This time last year LG was telling the market that they had a superior TV, in particular they singled out the built in capability of their HDMI 2.1 which they claimed would carry the “‘full bandwidth’ capability of HDMI 2.1’s maximum 48Gbps data rate, now it appears this is not the case.
John Archer one of the world’s leading TV reviewers and a contributor to SmartHouse has revealed that this is not the case with the Companies new 2020 models and their new NanoCell TV’s.
The source of the confusion is that contrary to initial communications, all four HDMIs on the WX, GX and CX OLED TVs will instead handle 10-bit (rather than 12-bit) 4K at 120Hz with RGB 4:4:4 chroma sampling. This Archer claims implies a likely 40Gbps data rate.
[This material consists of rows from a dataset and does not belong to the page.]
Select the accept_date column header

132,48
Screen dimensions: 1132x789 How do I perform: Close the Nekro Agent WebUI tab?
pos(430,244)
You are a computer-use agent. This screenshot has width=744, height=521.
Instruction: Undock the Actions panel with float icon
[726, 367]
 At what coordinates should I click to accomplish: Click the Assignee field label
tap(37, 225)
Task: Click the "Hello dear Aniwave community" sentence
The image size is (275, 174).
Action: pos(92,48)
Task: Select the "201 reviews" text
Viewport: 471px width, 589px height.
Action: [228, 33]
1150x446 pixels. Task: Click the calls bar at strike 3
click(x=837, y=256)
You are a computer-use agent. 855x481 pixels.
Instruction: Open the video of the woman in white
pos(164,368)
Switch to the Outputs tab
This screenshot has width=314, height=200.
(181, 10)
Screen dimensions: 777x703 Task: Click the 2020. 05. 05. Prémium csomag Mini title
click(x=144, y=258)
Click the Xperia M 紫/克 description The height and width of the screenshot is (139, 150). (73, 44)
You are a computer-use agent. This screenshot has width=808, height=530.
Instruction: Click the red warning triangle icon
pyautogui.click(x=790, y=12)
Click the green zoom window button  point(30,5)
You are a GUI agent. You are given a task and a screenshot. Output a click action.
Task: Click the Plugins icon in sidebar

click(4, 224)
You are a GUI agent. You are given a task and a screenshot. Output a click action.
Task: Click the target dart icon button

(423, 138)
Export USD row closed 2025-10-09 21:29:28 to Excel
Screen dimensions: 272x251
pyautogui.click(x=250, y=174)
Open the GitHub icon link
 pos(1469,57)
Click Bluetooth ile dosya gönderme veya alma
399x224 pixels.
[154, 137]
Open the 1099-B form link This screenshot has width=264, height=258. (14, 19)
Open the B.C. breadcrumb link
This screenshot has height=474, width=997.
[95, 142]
This is a big turnaround from the HDMI 2.1 situation introduced with its 2019 4K TVs, with the revelation that none of its 2020 4K TVs, OLED or LCD, will carry ‘full bandwidth’ HDMI ports capable of handling HDMI 2.1’s maximum 48Gbps data rate.
The reality is that most avid movie watchers would not notice the difference.
The 48Gbps rate is required to handle uncompressed 12-bit 4K at 120Hz with RGB 4:4:4 chroma sampling which means Blue ray movies.
On LG’s BX OLED and the NANO91, NANO90 and NANO86 LCD TVs (which use LG’s Alpha 7 Gen 3 processor, rather than the Alpha 9 Gen 3 processor found on the premium OLED TV’s you will get two HDMI 2.1 ports capable of 10-bit 4K at 120Hz with RGB 4:4:4, and two lower bandwidth ports that max out at 4K/60P with 8-bit RGB 4:4:4.
Archer said ‘There’s no getting round the fact that the HDMI situation with LG’s 2020 4K TVs is a pretty big turnaround from the brand’s 2019 position, where it was very vocal about its desire to reduce the confusion and worry associated with buying a new TV by simply offering full HDMI 2.1 support when its rivals did not”.